Entradas para localizar texto y elementos
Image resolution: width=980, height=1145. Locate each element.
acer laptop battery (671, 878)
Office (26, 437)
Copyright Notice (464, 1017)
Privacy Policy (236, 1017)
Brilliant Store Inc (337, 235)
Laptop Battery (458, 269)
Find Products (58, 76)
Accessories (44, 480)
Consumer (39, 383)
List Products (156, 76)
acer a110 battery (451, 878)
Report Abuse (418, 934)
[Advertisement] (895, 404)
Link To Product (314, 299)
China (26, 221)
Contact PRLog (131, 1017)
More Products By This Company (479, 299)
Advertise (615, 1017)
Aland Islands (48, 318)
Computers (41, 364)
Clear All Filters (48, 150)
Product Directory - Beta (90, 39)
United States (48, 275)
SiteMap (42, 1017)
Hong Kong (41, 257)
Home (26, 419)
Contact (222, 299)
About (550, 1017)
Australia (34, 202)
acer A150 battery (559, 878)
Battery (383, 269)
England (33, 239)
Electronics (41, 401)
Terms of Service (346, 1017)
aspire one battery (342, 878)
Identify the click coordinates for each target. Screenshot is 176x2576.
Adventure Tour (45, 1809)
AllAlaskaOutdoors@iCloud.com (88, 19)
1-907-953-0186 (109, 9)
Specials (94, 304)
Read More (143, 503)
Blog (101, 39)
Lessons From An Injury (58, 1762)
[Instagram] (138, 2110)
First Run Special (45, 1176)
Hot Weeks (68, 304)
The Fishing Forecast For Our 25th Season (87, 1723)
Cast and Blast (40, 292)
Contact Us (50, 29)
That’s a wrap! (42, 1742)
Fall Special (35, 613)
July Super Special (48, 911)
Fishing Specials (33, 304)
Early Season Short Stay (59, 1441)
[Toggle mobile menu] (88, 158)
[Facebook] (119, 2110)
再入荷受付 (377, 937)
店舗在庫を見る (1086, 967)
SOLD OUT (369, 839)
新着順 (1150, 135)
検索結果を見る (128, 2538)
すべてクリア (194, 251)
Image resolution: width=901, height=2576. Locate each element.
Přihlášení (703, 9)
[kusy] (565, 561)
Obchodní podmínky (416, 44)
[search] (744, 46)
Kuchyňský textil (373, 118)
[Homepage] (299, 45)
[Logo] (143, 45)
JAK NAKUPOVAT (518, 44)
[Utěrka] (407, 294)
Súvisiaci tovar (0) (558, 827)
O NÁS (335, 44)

■ Qué hacer
Reproduce todas las líneas de las entradas, sin omitir ninguna, desde la línea con "店舗在庫を見る (1086, 967)" hasta la línea con "[Utěrka] (407, 294)", ambas incluidas, y solo esas. Desplaza en +40 cada número de las coordenadas.

■ Respuesta del ejercicio
店舗在庫を見る (1126, 1007)
SOLD OUT (409, 879)
新着順 (1190, 175)
検索結果を見る (168, 2578)
すべてクリア (234, 291)
Image resolution: width=901, height=2576. Locate each element.
Přihlášení (743, 49)
[kusy] (605, 601)
Obchodní podmínky (456, 84)
[search] (784, 86)
Kuchyňský textil (413, 158)
[Homepage] (339, 85)
[Logo] (183, 85)
JAK NAKUPOVAT (558, 84)
[Utěrka] (447, 334)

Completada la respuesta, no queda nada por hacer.